22 January 2026

A World Without Rules The Consequences of Trump’s Assault on International Law

Oona A. Hathaway and Scott J. Shapiro

From the beginning of his presidency, Donald Trump has threatened to destabilize the international legal order. Early in his second term, he claimed he would “take back” the Panama Canal, make Canada the 51st U.S. state, acquire Greenland, and “own” Gaza. Foreign policy experts shook their heads, reluctant to take Trump seriously. After all, his declarations seemed erratic and poorly thought out. Yet even speaking the words did damage. As we argued in Foreign Affairs last summer, Trump’s threats reflected a troubling lack of commitment to the legal structure the United States and its allies created 80 years ago. The norm against the use of force, embodied in the UN Charter, was already under strain. But Trump’s open disregard of this prohibition threatened to trigger its collapse.

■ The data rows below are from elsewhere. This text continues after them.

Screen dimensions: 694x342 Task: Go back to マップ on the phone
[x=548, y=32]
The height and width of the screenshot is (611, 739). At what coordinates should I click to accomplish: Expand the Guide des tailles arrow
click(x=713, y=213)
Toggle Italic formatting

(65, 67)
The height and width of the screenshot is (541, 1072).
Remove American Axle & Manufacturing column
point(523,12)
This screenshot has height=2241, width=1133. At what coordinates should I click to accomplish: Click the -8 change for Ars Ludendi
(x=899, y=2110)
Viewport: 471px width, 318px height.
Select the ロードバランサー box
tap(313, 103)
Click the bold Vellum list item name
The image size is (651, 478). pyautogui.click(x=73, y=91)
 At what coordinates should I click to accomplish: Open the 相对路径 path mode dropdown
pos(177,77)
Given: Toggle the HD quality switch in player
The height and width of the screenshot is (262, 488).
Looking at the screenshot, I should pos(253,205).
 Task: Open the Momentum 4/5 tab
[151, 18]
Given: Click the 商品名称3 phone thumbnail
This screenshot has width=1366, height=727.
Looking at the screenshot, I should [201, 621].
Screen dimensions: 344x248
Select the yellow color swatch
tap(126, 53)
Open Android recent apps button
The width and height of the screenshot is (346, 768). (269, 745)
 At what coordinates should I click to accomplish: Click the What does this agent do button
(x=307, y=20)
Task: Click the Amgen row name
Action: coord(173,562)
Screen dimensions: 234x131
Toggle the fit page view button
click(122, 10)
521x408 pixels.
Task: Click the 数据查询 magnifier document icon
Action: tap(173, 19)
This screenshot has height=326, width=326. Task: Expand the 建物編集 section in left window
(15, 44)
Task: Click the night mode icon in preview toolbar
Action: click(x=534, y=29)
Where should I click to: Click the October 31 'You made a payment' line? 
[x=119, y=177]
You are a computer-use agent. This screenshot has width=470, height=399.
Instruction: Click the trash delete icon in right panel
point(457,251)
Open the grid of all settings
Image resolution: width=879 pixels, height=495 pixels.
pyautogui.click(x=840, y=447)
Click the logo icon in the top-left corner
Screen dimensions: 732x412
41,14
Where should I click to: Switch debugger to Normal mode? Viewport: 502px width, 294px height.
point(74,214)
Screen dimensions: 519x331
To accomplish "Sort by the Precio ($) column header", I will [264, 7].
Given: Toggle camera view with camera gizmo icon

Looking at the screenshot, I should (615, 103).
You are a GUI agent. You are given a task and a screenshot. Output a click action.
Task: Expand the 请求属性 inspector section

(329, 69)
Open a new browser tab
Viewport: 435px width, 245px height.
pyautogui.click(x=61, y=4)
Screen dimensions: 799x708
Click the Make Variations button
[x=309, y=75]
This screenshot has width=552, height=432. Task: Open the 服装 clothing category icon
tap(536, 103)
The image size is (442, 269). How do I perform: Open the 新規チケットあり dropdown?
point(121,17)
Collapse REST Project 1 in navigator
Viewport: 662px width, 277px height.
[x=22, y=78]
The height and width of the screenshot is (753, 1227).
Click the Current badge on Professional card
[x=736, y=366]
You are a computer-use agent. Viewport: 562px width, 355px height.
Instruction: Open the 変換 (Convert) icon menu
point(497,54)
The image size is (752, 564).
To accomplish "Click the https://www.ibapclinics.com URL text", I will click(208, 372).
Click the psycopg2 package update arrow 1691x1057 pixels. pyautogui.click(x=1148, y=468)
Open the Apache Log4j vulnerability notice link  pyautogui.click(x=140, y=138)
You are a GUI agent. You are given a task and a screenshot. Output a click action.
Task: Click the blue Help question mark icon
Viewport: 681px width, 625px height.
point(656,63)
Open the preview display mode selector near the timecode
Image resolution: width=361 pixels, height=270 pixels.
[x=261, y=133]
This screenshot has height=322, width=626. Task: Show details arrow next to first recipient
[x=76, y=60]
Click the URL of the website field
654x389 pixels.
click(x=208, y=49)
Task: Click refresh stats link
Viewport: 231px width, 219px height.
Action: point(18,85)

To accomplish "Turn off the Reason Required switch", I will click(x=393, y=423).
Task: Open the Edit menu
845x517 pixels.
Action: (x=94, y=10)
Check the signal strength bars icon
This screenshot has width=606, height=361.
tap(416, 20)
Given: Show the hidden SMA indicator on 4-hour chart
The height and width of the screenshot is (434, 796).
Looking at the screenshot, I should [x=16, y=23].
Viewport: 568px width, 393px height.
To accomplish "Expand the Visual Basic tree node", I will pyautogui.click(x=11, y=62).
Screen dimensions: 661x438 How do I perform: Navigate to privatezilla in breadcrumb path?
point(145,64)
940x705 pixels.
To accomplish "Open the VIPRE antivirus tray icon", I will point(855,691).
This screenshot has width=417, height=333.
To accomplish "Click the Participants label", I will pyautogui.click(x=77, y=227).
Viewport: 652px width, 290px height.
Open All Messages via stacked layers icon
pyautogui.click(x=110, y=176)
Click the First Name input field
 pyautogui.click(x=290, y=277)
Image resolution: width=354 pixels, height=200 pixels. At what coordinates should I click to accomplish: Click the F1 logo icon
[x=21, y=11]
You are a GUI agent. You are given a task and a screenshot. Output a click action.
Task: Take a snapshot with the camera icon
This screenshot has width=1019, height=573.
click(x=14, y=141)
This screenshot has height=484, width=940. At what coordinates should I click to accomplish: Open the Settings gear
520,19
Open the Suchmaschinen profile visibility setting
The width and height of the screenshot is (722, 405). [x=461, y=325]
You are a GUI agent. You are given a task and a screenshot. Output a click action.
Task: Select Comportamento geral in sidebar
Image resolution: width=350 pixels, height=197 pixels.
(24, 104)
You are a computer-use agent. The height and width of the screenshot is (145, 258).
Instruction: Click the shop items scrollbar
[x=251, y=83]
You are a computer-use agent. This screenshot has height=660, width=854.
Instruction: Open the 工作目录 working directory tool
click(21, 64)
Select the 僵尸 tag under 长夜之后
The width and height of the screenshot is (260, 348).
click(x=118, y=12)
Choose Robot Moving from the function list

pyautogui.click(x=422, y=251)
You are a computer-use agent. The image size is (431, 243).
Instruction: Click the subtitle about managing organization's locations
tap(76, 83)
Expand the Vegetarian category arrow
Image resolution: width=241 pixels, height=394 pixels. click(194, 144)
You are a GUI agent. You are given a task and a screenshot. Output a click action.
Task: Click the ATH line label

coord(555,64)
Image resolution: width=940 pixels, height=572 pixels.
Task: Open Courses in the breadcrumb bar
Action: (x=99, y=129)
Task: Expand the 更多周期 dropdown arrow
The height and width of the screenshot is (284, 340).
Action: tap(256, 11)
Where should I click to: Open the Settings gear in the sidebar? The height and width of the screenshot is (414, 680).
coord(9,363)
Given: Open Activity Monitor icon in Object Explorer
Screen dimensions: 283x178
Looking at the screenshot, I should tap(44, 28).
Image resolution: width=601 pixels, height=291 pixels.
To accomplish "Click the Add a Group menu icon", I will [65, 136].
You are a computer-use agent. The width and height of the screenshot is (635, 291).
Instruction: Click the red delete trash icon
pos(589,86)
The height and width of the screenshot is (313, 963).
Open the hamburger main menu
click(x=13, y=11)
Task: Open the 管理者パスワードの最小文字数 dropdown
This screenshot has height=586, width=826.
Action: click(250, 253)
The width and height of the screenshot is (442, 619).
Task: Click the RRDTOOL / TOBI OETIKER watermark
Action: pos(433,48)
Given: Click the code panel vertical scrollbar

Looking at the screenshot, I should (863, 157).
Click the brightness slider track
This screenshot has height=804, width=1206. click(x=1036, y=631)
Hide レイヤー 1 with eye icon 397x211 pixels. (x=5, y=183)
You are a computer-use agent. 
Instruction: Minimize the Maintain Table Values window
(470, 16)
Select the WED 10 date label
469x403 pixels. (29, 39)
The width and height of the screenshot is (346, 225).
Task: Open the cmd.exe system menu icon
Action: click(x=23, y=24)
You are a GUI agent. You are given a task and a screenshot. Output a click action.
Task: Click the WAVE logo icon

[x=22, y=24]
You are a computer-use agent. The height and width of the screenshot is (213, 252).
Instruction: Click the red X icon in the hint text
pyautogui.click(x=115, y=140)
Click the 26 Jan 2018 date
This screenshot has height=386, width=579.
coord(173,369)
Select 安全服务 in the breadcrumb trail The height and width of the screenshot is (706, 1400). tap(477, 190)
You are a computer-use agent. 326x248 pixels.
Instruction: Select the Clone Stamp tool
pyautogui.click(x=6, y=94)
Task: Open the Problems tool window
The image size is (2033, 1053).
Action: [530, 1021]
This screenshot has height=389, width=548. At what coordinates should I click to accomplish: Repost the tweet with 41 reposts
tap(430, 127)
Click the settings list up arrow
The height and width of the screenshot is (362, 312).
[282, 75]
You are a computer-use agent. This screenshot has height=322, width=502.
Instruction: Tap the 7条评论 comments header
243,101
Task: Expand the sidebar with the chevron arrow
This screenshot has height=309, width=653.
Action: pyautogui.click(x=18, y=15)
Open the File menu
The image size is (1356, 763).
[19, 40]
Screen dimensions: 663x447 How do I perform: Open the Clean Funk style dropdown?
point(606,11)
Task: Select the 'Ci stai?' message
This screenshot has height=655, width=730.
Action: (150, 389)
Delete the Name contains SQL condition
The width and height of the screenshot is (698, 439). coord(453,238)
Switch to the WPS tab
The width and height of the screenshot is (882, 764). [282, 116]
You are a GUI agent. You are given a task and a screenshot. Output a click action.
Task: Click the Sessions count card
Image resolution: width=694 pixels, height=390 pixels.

That was before the United States invaded Venezuela and kidnapped its president, Nicolás Maduro, on January 3. The military operation, undertaken without UN Security Council authorization, without congressional authorization, without a claim of self-defense, and without even a plausible legal rationale, represents the most harmful attack yet on the rules-based order. It is not just the existing international legal system that is in jeopardy now. At risk is the survival of any rules at all—and with them any constraints on the exercise of state power.